Ana se levantou revoltada: “A senhora podia ter dito que nos abandonaria ainda lá em São Paulo, né? Pra que nos trazer até aqui e…” – Ana se perdeu nas palavras e começou a chorar. Abraçou sua sogra, deu-lhe um beijo e sumiu por entre a multidão.
Enquanto Ruth observava Dona Nô absorta fazendo tiras num copo de plástico como quem descasca uma fruta, juntou as mãos de sua sogra e lhe disse com ternura: “Dona Nô, Deus deu, Deus tirou, bendito seja o Senhor!”. Enquanto Noêmia tentava segurar o choro, Ruth prosseguiu: “A senhora tem sido uma mãe pra mim, eu nunca vou lhe deixar!”
Dias depois, Noêmia pediu ajuda a Carlos, um parente distante que tinha se dado bem no ramo imobiliário. Carlos sabia da situação e perguntou como podia ajudar. Sem hesitar, Noêmia pediu um emprego para Ruth e, assim, pouco tempo depois, Ruth estava servindo café naquele luxuoso escritório.

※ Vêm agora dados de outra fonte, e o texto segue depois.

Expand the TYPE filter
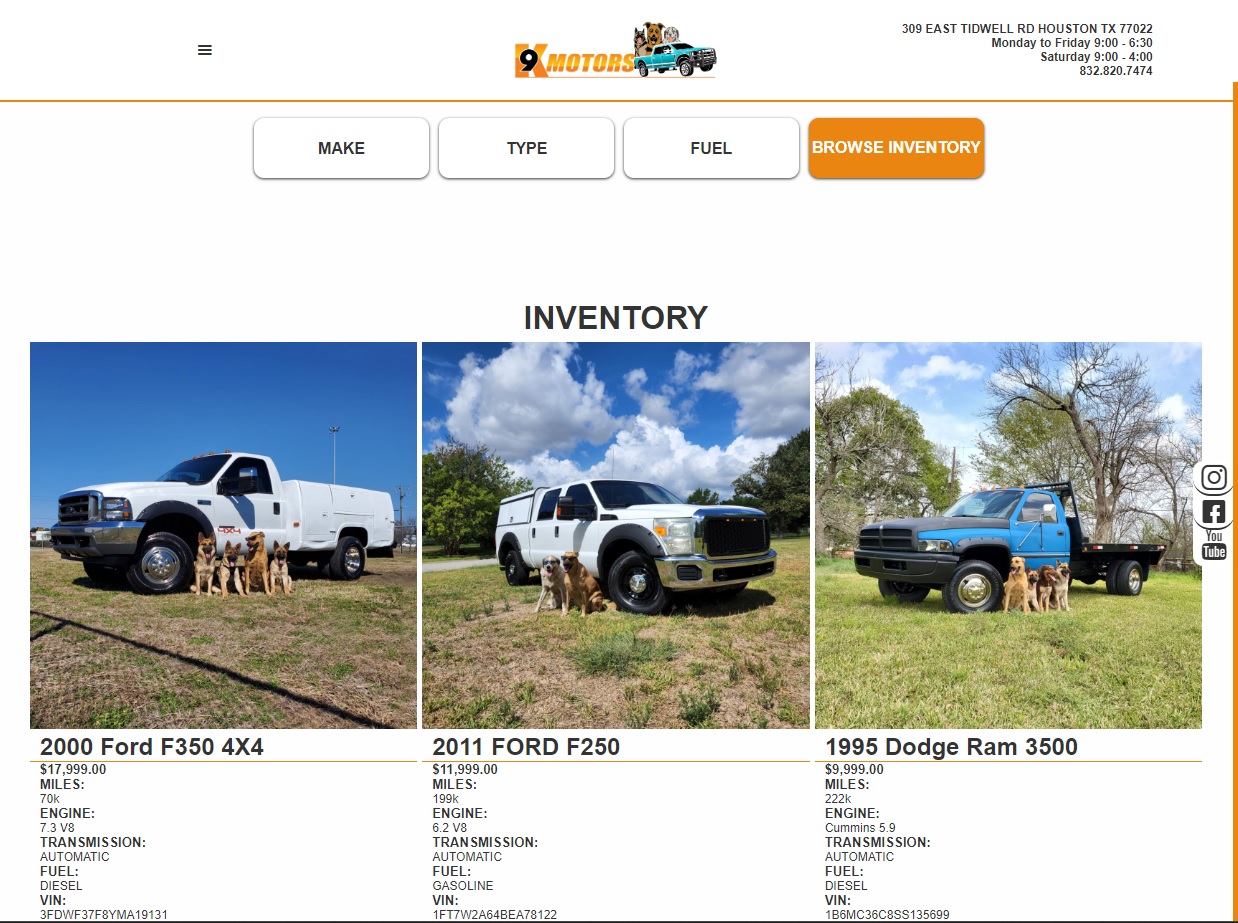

Entre uma reunião e outra, era inevitável o comentário sobre a bonitona de São Paulo: “Ela nem sotaque tem, visse?”. E dentre os pretendentes, apenas um interessava à menina viúva – Carlos! Carlos era divorciado, bem resolvido e também já tinha trocado olhares com Ruth, mas sequer cogitava a possibilidade: “Ela tem metade da minha idade, Júlio!” – desabafava com um amigo que tentava convencer Carlos de que isso era coisa do passado.

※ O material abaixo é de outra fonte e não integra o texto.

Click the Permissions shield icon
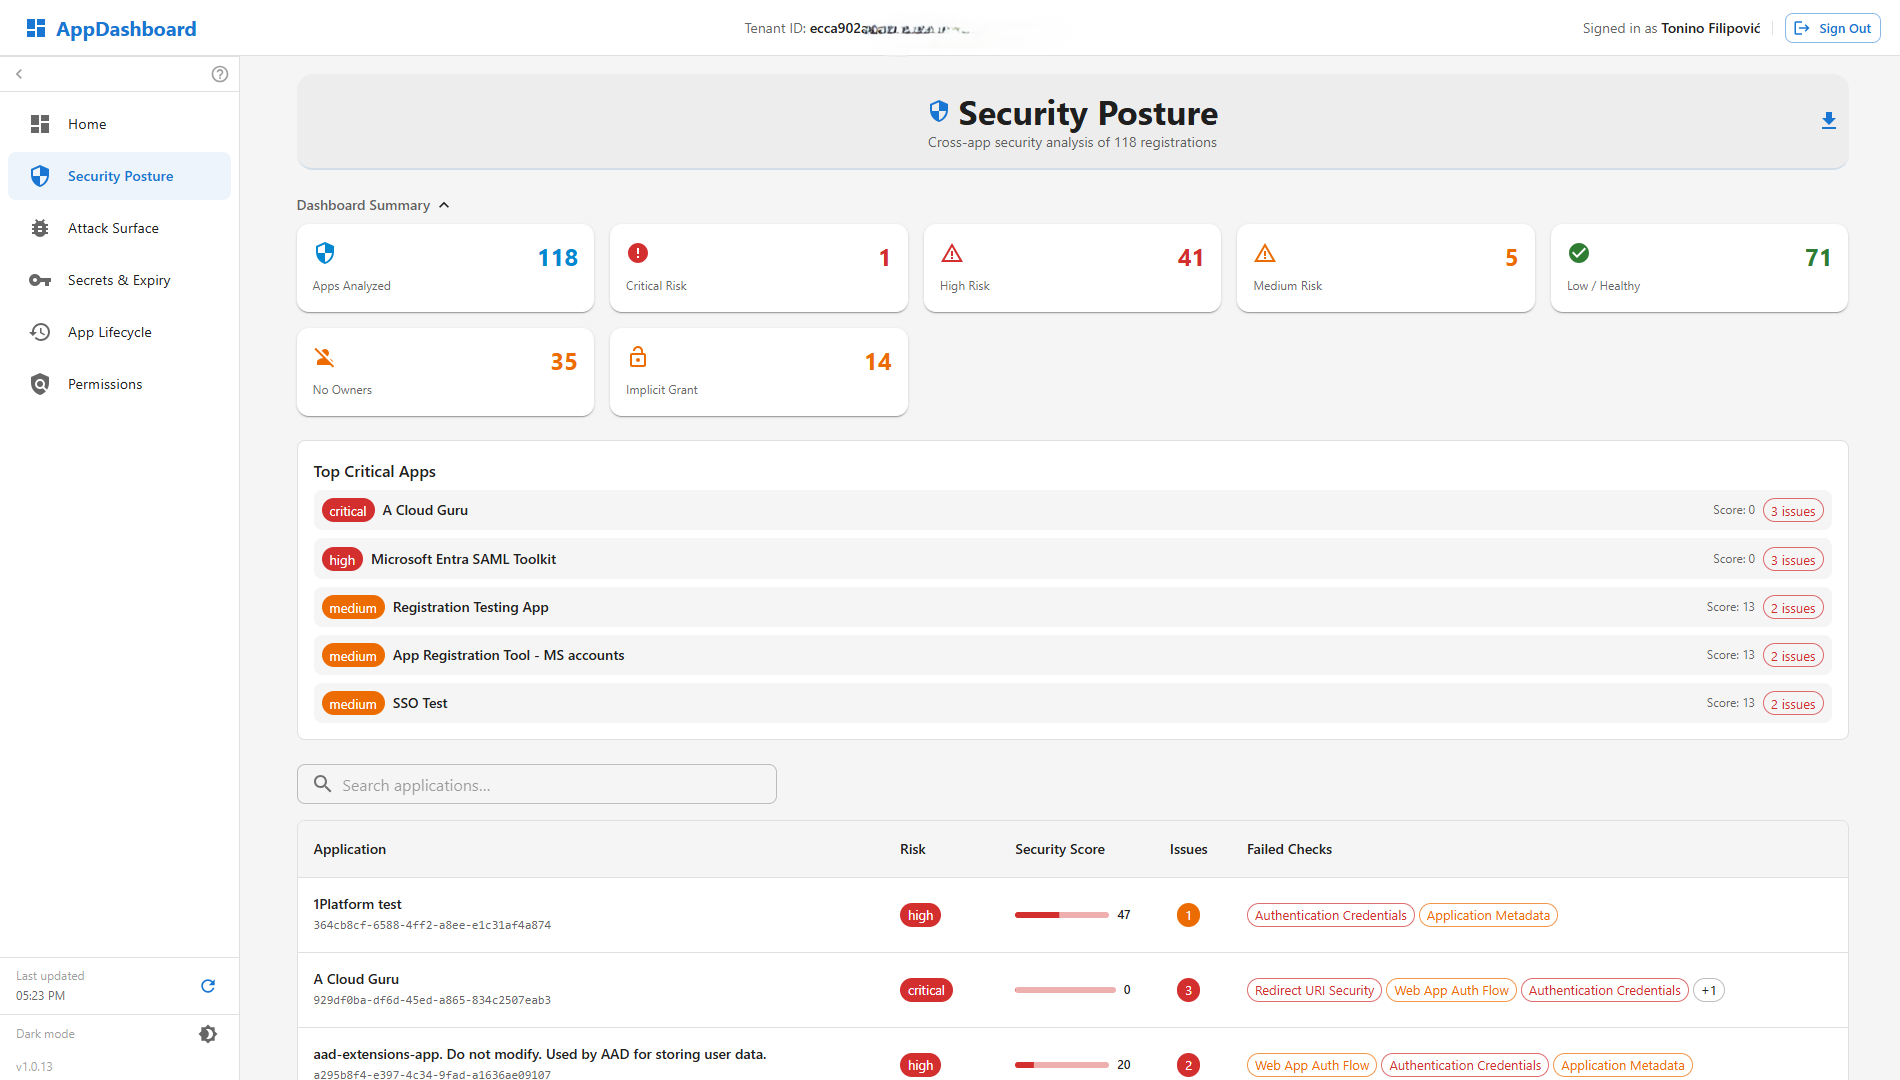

Passados 2 anos, Ruth finalmente confessou para sua sogra a tal da paixão proibida. Dona Nô empurrou Ruth para o chuveiro e já começou o sermão: “Tu tá é doida, é!? Tanta desgraça que já me aconteceu nessa vida e tu quer perder uma oportunidade dessa? Você vai pôr aquele vestido novo, ficar cheirosíssima e voltar agora pr’aquele escritório! Só me volte aqui comprometida!”
E foi assim que Ruth e Carlos se casaram e tiveram o pequeno Davi, que restaurou a alegria de Noêmia e reinou absoluto até a chegada dos gêmeos.